▶ _Exercise text_
Cataxia eungellaensis

Scientific classification
- Domain: Eukaryota
- Kingdom: Animalia
- Phylum: Arthropoda
- Subphylum: Chelicerata
- Class: Arachnida
- Order: Araneae
- Infraorder: Mygalomorphae
- Family: Idiopidae
- Genus: Cataxia
- Species: C. eungellaensis
- Binomial name: Cataxia eungellaensis Main, 1969

= Cataxia eungellaensis =

- Authority: Main, 1969

Species of spider

Cataxia eungellaensis is a species of idiopid spiders, found in Queensland, Australia.

==Description==
Cataxia eungellaensis is only known from the female. It is dark brown in general colouration, the legs being dark with yellow-red naked streaks. The abdomen is moderately hairy, with a brown pattern of bands fused into a background of pale yellow. The cephalothorax is glabrous and is 10.2mm long and 8.2mm wide. The eye group is compact, with the front row slightly procurved. The sternum lacks spinules, and the labium has nine cuspules, eight of which are in an irregular row, with one anterior to them. There is one large tarsal claw sometimes with one small one beneath it.

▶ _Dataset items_

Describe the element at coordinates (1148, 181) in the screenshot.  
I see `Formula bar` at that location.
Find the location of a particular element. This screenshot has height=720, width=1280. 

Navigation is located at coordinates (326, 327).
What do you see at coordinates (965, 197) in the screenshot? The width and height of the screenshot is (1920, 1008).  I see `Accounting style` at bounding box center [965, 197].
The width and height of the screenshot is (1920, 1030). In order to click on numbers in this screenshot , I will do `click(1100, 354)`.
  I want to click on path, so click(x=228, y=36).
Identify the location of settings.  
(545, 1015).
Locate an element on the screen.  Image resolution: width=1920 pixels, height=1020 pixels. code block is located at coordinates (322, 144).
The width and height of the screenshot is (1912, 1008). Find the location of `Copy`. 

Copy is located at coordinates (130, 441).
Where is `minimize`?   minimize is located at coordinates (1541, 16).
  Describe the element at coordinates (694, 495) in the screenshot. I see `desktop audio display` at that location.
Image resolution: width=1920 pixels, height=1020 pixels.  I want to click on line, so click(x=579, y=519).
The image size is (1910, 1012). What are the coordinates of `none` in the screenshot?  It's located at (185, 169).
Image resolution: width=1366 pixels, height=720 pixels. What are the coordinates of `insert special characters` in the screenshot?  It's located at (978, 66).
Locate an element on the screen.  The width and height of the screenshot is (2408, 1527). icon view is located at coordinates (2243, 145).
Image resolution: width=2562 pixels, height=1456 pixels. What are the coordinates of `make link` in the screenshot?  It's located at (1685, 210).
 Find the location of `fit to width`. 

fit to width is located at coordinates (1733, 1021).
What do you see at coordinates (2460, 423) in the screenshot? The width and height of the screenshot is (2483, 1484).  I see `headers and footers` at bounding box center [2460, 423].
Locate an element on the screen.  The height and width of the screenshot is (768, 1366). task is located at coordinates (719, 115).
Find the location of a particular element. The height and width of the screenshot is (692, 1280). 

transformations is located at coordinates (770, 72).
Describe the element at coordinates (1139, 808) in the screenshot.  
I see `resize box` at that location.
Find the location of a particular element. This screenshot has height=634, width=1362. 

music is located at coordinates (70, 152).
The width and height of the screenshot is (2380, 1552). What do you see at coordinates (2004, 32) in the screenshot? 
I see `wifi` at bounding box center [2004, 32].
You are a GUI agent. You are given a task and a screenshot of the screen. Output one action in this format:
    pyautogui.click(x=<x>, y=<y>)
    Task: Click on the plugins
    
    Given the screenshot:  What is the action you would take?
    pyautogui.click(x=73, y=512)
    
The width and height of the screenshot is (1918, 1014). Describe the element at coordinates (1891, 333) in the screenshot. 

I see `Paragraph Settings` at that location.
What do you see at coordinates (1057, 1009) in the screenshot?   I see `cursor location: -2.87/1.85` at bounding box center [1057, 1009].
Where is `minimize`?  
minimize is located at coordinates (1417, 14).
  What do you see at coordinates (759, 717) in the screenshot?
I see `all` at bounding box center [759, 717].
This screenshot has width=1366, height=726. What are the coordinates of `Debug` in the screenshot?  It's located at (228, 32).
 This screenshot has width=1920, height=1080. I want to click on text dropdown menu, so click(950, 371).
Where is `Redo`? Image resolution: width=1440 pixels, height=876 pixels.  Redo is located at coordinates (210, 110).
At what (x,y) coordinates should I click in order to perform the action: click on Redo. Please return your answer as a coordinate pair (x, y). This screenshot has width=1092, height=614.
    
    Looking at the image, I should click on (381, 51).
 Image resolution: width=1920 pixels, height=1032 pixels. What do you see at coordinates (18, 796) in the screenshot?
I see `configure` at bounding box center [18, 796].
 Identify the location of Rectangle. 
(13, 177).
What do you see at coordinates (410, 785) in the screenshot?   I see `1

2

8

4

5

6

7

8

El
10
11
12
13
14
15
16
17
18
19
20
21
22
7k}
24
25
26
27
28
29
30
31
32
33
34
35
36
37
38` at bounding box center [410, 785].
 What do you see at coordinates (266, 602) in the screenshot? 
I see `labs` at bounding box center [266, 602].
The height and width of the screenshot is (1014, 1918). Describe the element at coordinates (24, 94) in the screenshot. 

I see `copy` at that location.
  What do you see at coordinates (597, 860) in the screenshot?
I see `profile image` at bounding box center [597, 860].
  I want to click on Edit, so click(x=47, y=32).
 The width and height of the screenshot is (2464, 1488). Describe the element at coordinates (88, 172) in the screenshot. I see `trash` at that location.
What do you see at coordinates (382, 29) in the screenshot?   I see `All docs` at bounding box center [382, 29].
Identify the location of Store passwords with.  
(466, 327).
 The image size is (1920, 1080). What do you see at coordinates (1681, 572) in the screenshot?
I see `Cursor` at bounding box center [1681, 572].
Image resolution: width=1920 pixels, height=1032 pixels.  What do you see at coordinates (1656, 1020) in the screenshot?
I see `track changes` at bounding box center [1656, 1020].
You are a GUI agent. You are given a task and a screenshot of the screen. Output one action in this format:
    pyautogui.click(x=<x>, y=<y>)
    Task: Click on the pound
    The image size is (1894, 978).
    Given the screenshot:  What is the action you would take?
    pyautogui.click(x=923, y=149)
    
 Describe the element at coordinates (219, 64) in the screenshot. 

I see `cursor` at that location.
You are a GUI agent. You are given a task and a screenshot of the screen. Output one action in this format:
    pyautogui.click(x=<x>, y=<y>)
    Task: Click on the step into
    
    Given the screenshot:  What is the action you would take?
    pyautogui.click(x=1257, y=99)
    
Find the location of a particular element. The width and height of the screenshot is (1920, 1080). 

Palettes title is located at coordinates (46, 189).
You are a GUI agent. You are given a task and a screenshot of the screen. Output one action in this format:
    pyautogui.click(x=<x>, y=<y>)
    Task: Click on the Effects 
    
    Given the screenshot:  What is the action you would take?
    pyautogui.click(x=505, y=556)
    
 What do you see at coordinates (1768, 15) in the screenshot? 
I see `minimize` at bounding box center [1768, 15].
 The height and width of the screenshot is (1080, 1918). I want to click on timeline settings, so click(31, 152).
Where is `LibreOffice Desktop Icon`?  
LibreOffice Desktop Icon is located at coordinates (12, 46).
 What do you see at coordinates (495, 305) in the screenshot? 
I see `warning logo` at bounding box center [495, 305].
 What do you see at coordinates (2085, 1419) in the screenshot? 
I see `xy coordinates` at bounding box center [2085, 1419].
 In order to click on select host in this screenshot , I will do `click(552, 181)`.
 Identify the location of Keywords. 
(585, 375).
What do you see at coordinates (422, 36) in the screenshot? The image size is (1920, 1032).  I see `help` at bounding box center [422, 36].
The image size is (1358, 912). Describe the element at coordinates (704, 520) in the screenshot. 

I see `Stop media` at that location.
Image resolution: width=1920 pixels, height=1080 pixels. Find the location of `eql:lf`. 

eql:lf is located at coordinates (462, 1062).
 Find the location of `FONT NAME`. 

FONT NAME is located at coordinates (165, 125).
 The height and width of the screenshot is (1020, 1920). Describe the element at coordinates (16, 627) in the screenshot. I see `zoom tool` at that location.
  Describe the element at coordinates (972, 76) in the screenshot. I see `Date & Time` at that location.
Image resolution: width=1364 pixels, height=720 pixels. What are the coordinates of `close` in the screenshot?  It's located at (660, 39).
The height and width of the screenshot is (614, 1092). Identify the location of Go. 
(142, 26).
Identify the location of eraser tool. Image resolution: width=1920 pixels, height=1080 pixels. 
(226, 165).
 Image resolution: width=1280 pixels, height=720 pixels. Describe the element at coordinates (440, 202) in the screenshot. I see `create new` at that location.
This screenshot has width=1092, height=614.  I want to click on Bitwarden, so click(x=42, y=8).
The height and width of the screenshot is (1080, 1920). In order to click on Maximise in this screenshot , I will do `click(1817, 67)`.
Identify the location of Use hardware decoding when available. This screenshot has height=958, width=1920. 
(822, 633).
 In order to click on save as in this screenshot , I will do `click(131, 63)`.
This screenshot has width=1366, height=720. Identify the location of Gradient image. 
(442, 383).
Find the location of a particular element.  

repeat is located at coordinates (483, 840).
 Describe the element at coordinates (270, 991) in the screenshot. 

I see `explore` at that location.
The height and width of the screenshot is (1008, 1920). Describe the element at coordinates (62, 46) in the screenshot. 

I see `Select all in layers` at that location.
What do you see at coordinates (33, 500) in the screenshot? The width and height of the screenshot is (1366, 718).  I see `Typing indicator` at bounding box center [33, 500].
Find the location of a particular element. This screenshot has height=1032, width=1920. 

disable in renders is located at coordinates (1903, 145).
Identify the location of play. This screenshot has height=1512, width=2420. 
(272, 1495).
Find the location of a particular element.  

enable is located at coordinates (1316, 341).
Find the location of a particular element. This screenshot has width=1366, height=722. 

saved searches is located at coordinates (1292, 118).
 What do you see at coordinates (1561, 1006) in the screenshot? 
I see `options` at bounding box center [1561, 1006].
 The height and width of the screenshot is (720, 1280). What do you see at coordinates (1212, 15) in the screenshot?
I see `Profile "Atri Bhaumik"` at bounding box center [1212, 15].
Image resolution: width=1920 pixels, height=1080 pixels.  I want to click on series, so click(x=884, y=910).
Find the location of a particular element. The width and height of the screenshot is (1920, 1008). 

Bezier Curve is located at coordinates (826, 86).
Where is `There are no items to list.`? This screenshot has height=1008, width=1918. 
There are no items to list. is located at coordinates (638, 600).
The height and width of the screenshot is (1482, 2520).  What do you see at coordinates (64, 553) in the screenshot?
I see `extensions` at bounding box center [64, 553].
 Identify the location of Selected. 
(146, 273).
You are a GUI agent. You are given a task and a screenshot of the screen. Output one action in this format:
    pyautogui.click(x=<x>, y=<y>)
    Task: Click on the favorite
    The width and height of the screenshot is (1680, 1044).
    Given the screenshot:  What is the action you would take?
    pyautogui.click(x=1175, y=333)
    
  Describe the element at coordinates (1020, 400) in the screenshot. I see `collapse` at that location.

▶ _Exercise set_
(1) In the Cataxia eungellaensis text above, list each rank in the scientific classification that comes after Phylum, down to and including Species, with the entry given for it.
(2) Please write the next part of the Cataxia eungellaensis text, picking up after its final sentence about the tarsal claw.

▶ _Responses in order_
(1)
- Subphylum: Chelicerata
- Class: Arachnida
- Order: Araneae
- Infraorder: Mygalomorphae
- Family: Idiopidae
- Genus: Cataxia
- Species: C. eungellaensis

(2)
==Biology==
Cataxia eungellaensis prefers wet, dense rainforests where it makes its burrow on slopes where moss and ferns grow.

The burrow has a flap-like door which lies over or folds into flanged rim of
the burrow; large burrows silk-lined throughout, horizontal, with the hinge lines of
doors on the upward side of the opening; thus when the doors are open the apertures of the tubes face down-slope.